═══ Task inputs ═══

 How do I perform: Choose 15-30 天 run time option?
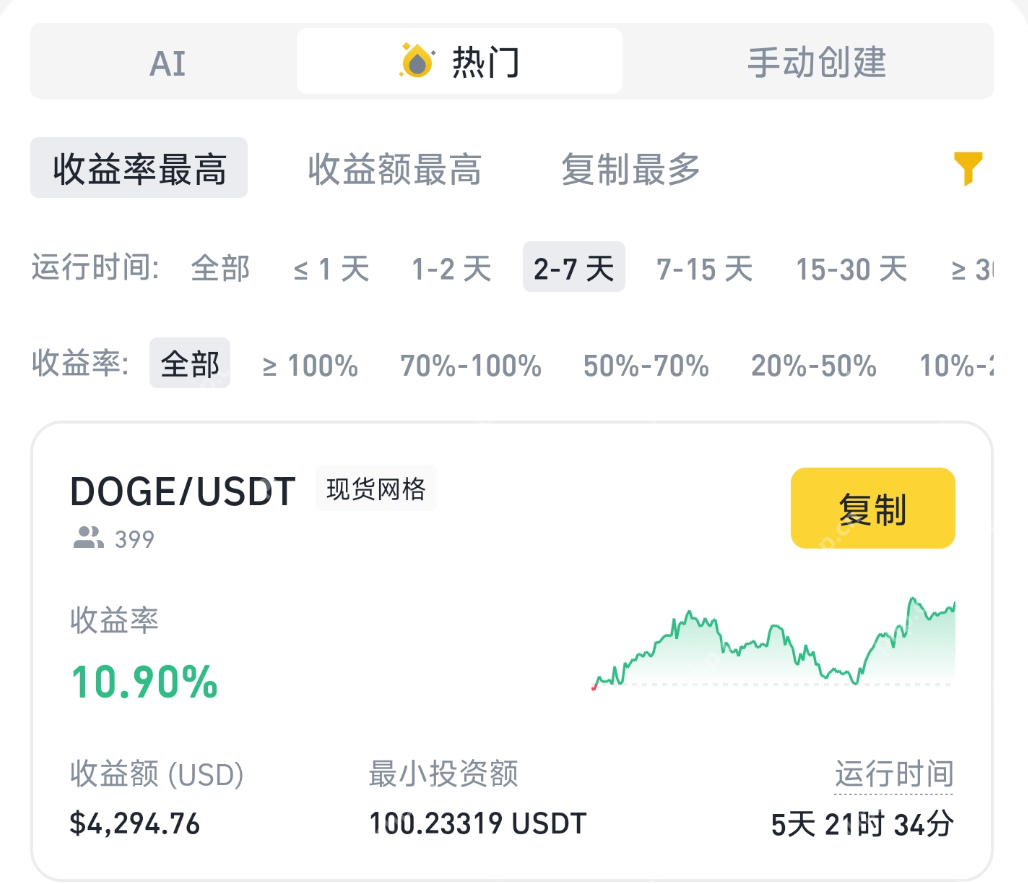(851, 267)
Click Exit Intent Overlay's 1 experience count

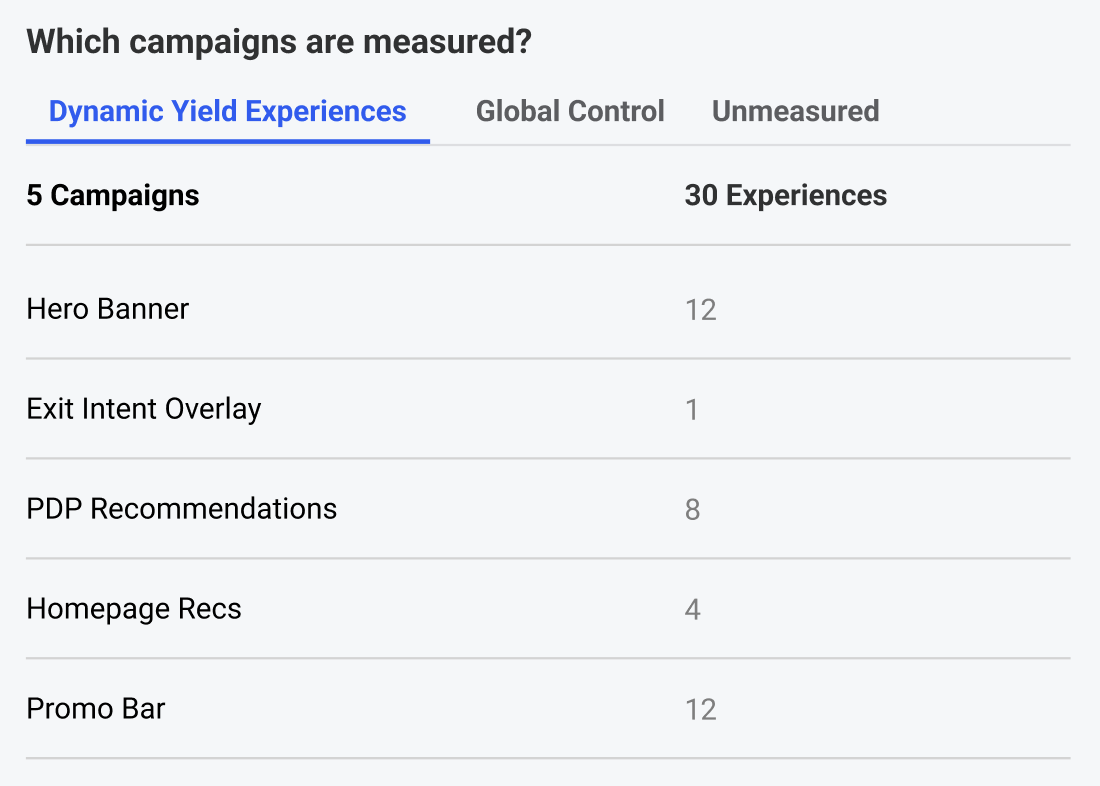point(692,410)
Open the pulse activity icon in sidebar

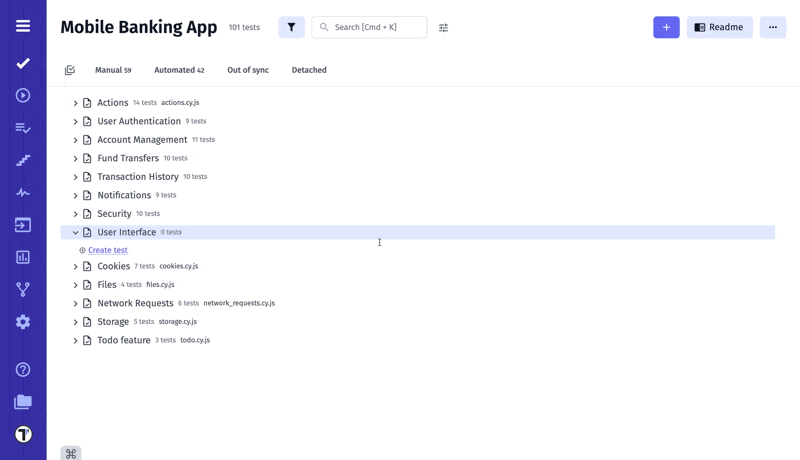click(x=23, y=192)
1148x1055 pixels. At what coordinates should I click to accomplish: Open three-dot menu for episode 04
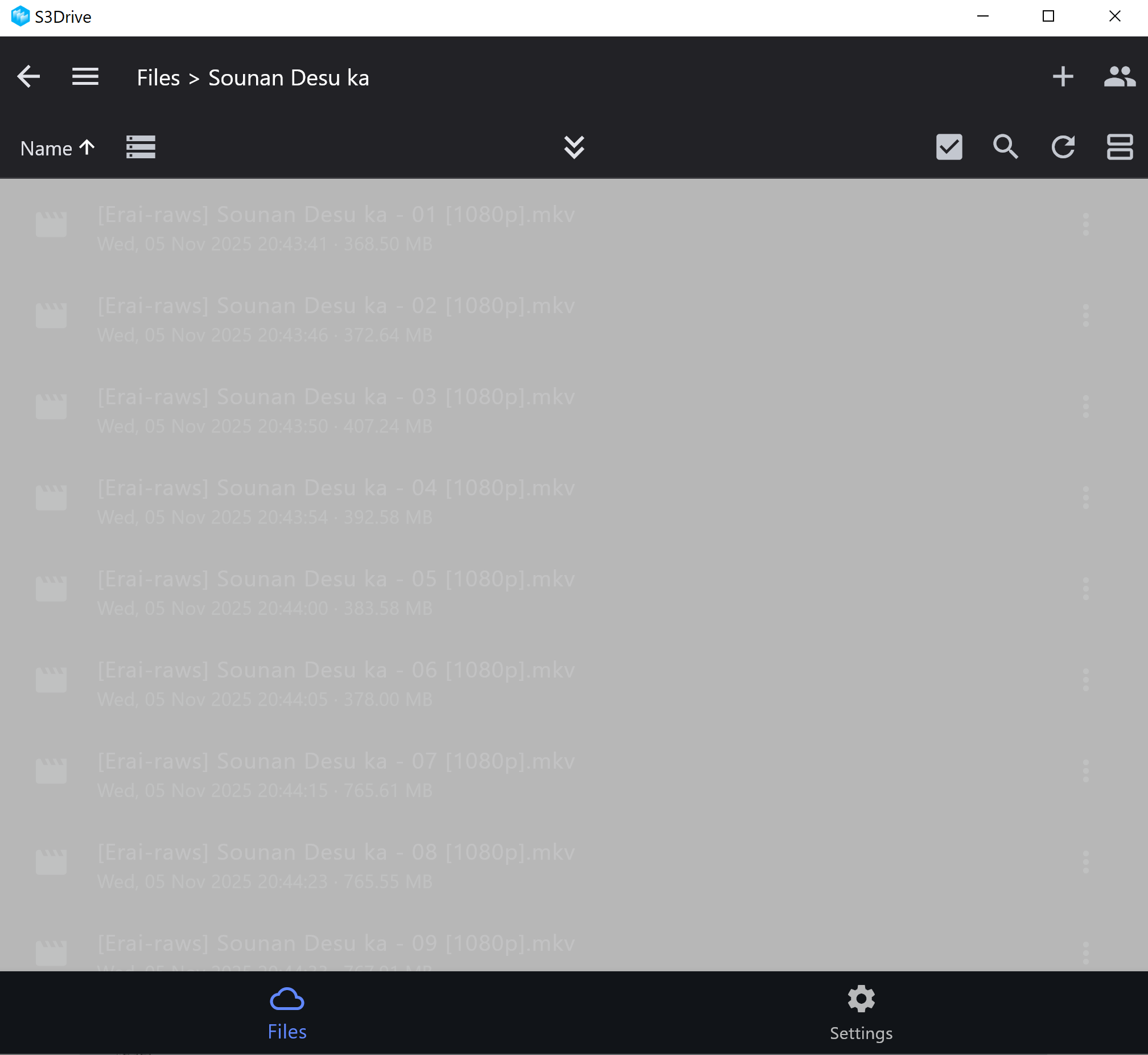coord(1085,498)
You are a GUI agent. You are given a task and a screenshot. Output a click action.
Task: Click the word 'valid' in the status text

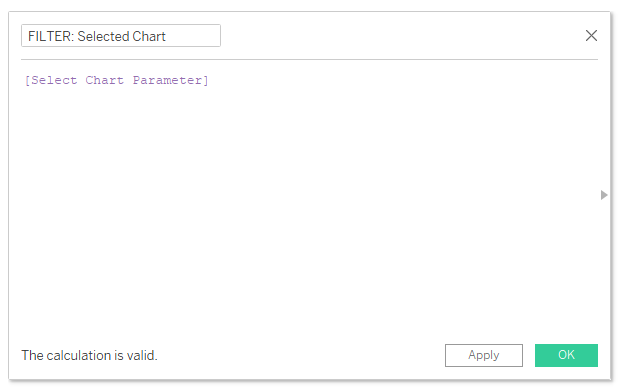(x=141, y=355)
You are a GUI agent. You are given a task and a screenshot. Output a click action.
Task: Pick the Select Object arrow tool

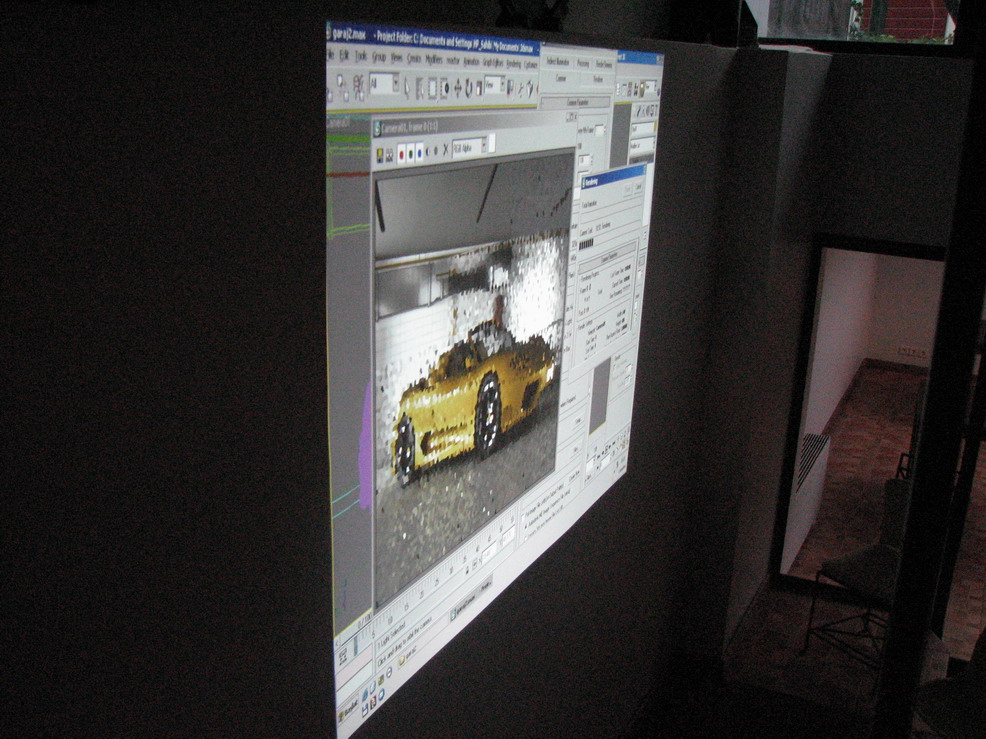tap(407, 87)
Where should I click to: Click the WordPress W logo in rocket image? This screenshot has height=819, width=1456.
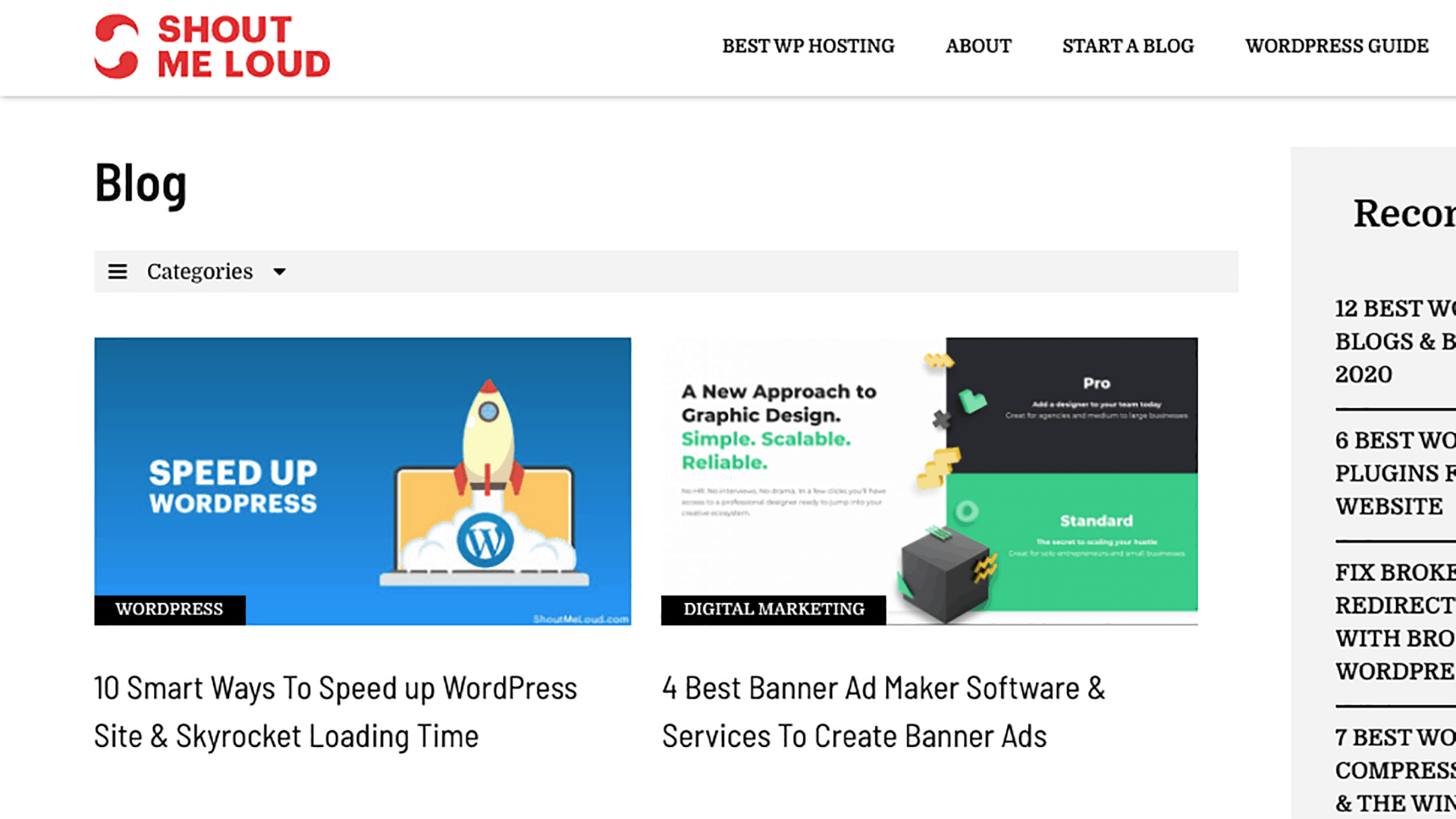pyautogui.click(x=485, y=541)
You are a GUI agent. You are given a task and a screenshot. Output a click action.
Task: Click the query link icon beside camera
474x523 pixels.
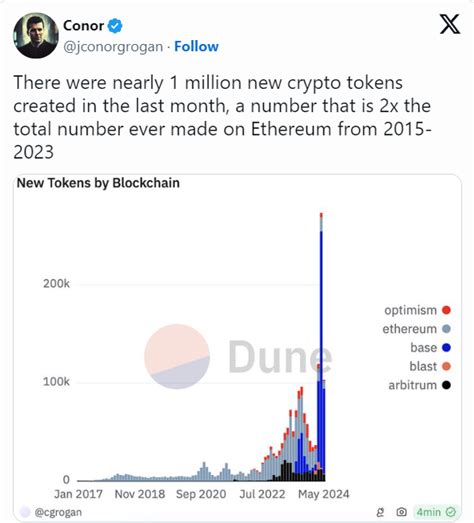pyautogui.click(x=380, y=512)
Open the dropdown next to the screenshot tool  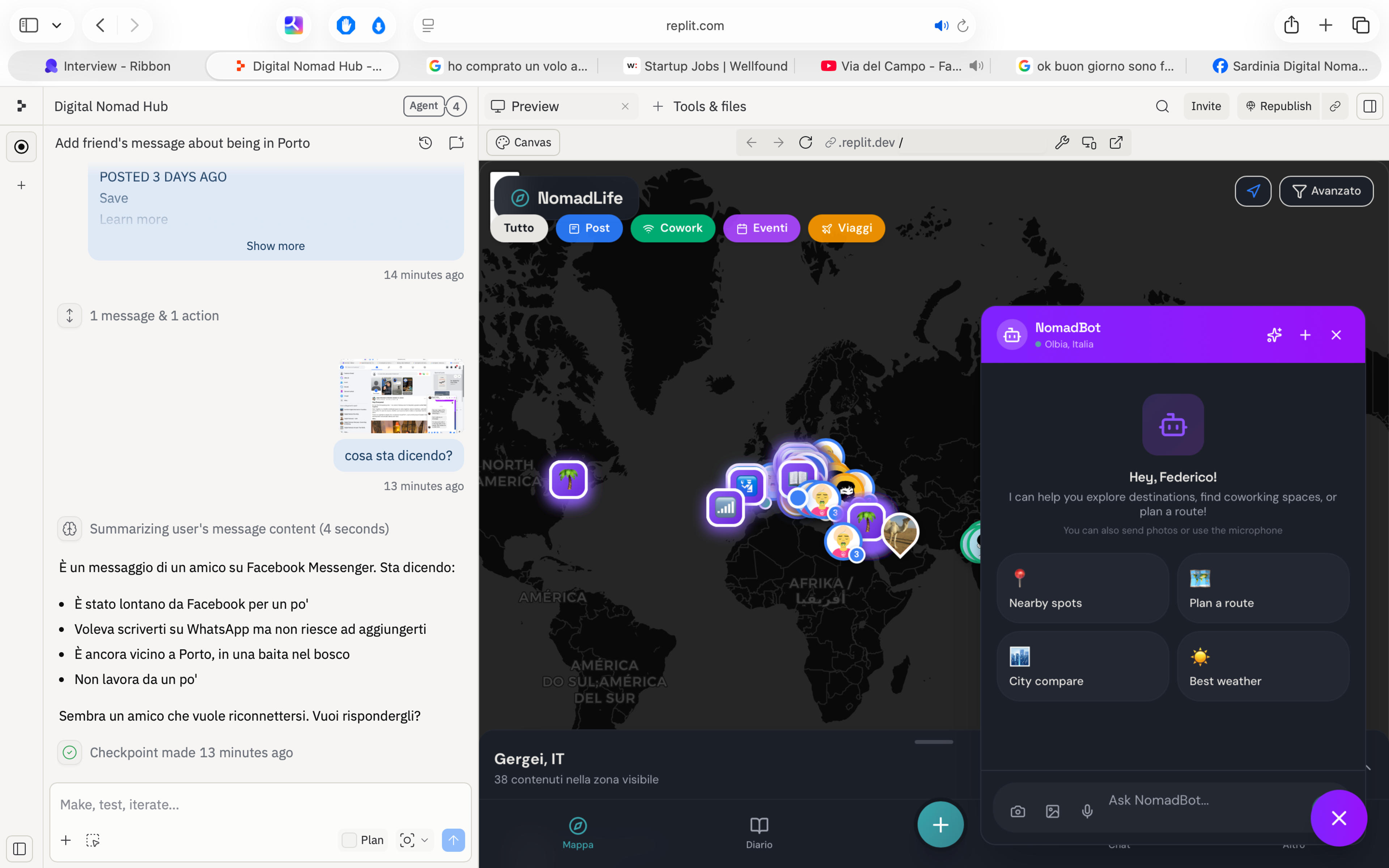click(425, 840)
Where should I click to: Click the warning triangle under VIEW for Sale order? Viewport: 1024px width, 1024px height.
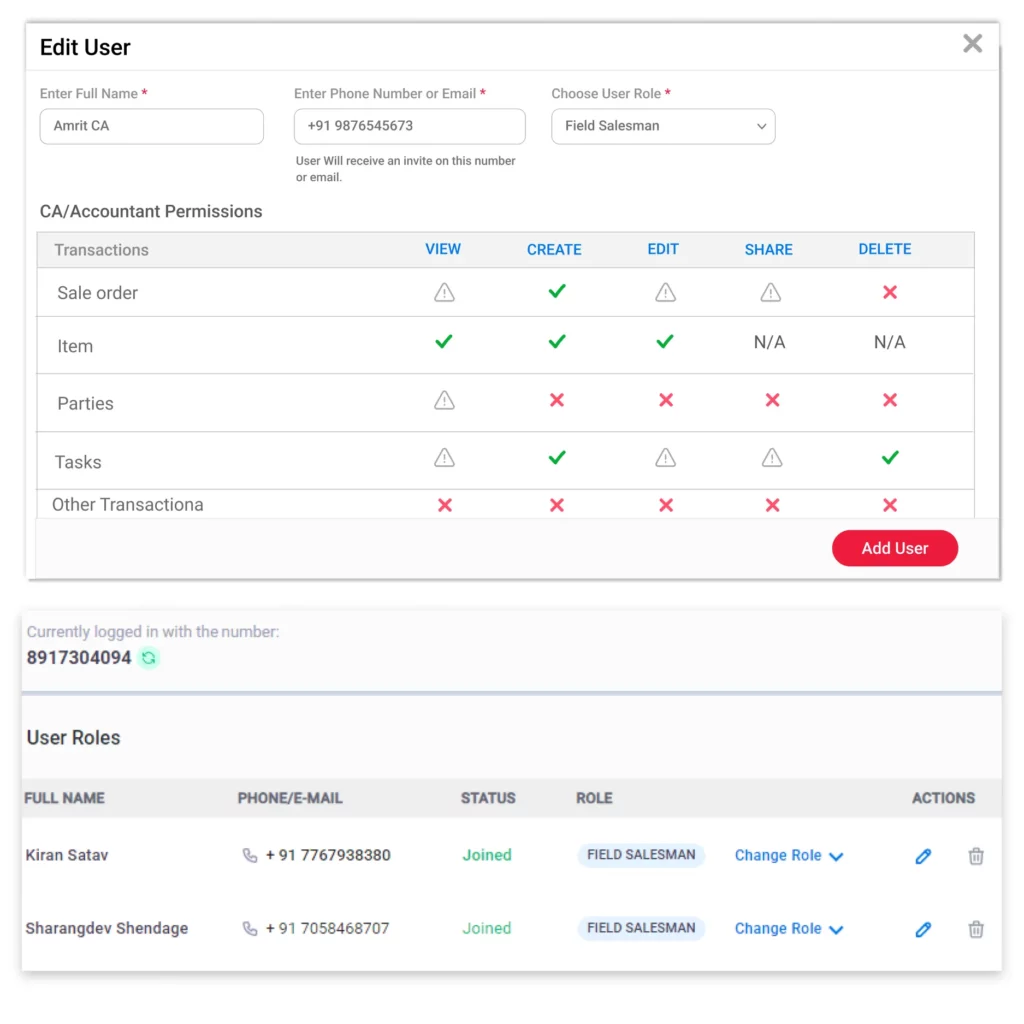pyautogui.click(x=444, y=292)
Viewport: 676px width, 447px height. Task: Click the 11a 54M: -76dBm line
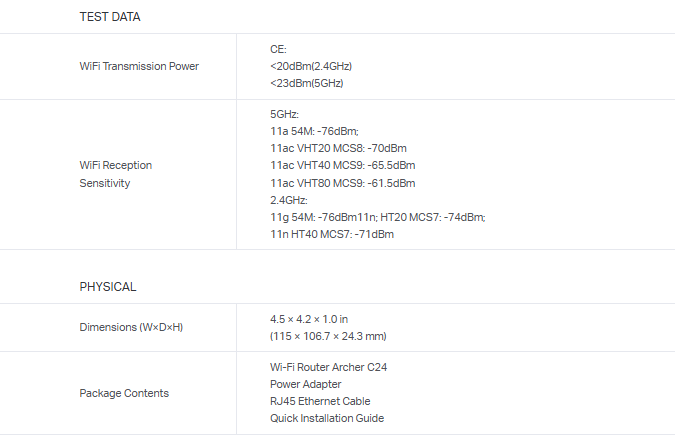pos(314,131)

═══

Task requirements:
Reproduce the records word for word from their beginning through the line containing "tap(407, 87)", both ends included, and omit the pictures.

Complete answer:
 How do I perform: Choose 15-30 天 run time option?
(851, 267)
Click Exit Intent Overlay's 1 experience count

point(692,410)
Open the pulse activity icon in sidebar

click(x=23, y=192)
1148x1055 pixels. At what coordinates should I click to accomplish: Open three-dot menu for episode 04
coord(1085,498)
You are a GUI agent. You are given a task and a screenshot. Output a click action.
Task: Click the word 'valid' in the status text

(x=141, y=355)
You are a GUI agent. You are given a task and a screenshot. Output a click action.
Task: Pick the Select Object arrow tool

tap(407, 87)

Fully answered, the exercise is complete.